From the Justice Department suing Kaiser Permanente over an alleged $1 billion fraud scheme to Geisinger paying $18.5 million to settle allegations of fraudulent billing, here are 11 cases that have made headlines since Oct. 1:

1. Geisinger to pay $18.5M to settle allegations of fraudulent billing
Danville, Pa.-based Geisinger Community Health Services will pay $18.5 million to resolve allegations that it improperly billed Medicare for hospice and home health services, the Justice Department said Nov. 1.

2. UnitedHealthcare sues TeamHealth, alleges $100M fraud
Health insurance giant UnitedHealthcare is suing TeamHealth over the hospital staffing company's emergency room bills. UnitedHealthcare claims that TeamHealth deliberately upcoded the claims to deceive the insurance company into overpaying for ED services "and to reap windfall profits." 

3. Kaiser defrauded Medicare of $1B, Justice Department alleges
Oakland, Calif.-based Kaiser Permanente and various affiliates defrauded Medicare of about $1 billion by adding diagnoses to patients' medical records to increase reimbursement, the Justice Department alleged in an Oct. 25 complaint. 

4. UPMC defends surgery practices in battle with feds
UPMC is defending its surgery and billing practices after the Justice Department filed a false claims complaint against the Pittsburgh-based system, its physician group and the chair of its department of cardiothoracic surgery.

5. Arizona physician indicted in decade-long billing fraud case
A jury returned a 50-count indictment against an Arizona physician relating to an alleged $50 million fraudulent healthcare billing scheme, the Justice Department said Oct. 22. 

6. Texas pain physicians to settle claims of ordering unneeded tests for $3.9M
Two Texas physicians agreed to pay $3.9 million to resolve allegations that they submitted false claims to government insurers for medically unnecessary urine drug testing, the Justice Department said Oct. 22.

7. Indiana health system must face Justice Department's false claims suit
A district court denied Indianapolis-based Community Health Network's motion to dismiss a false claims lawsuit brought by the Justice Department alleging that it engaged in a fraud scheme to keep referrals in its network.
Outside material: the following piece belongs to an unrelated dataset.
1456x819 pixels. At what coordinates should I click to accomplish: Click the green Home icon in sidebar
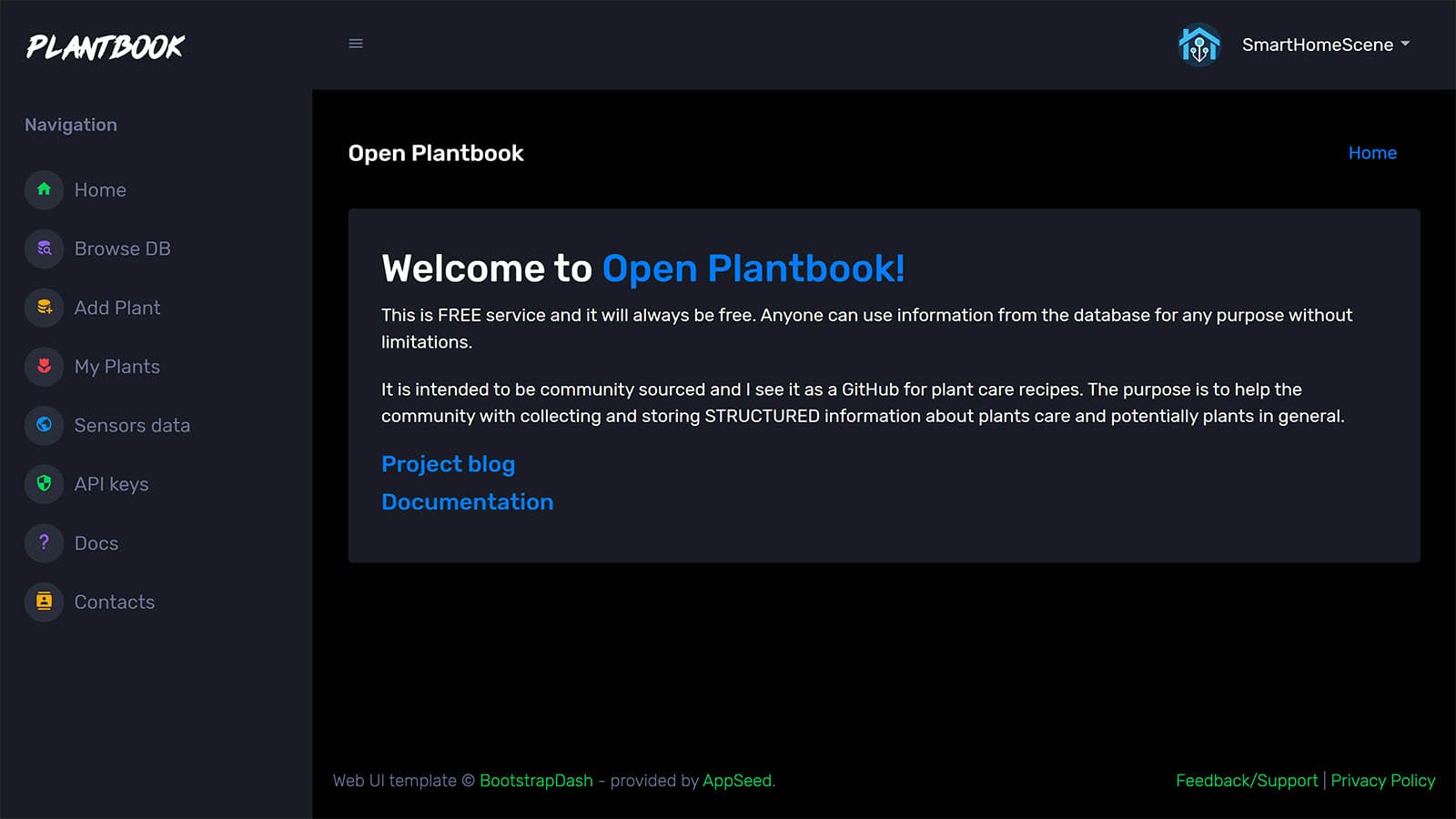(x=44, y=189)
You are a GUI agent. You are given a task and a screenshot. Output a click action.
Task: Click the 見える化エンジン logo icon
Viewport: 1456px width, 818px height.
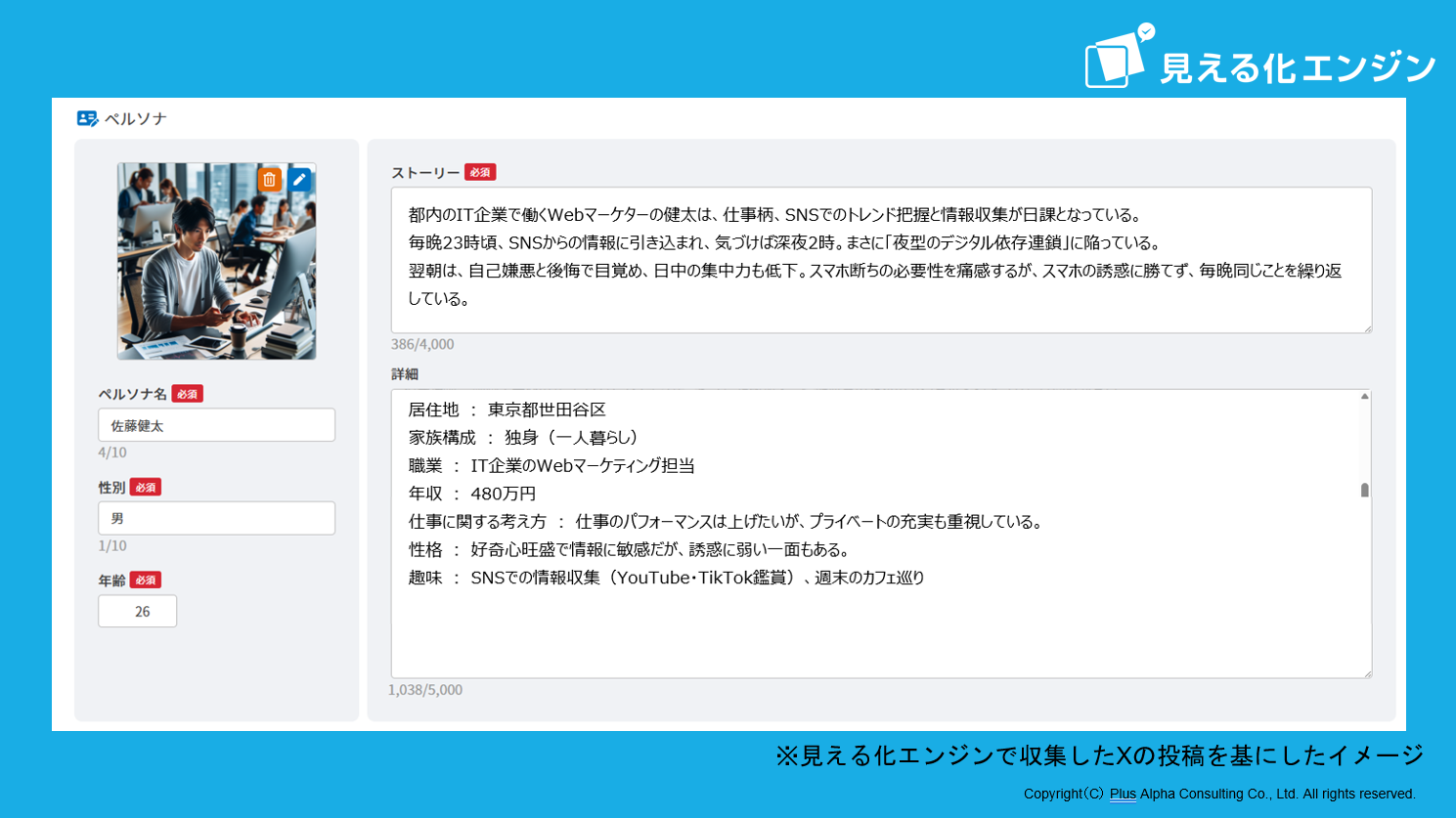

The Justice Department claims that the alleged scheme resulted in the health system receiving millions of dollars of improper Medicare reimbursement.

8. South Carolina medical practice pays $1.25M to settle improper billing allegations
Colonial Family Practice, a physician-owned primary and urgent care practice with multiple locations in South Carolina, will pay $1.25 million to settle allegations that it billed government insurers for medically unnecessary services, the Justice Department said Oct. 20. 

9. 506-bed Pennsylvania hospital must face overpayment suit, judge rules
Lancaster (Pa.) General Hospital's motion to dismiss a lawsuit filed by a group of hospitals claiming it unlawfully received millions in state funding by inflating reimbursement claims was denied by a Pennsylvania federal judge Oct. 12.

10. US to join suit against Tennessee health system alleging $800M in fraud
The U.S. government filed a motion to intervene Oct. 8 in a whistleblower's false claims lawsuit filed against Methodist Le Bonheur Healthcare in Memphis, Tenn.

11. 8 healthcare professionals accused of $20M 'paid patient' scheme, faking medical records
The Justice Department charged six physical therapists and two acupuncturists in relation to allegedly operating a $20 million healthcare fraud scheme that involved paying patients to falsely bill payers for services that were never rendered and faking medical documents.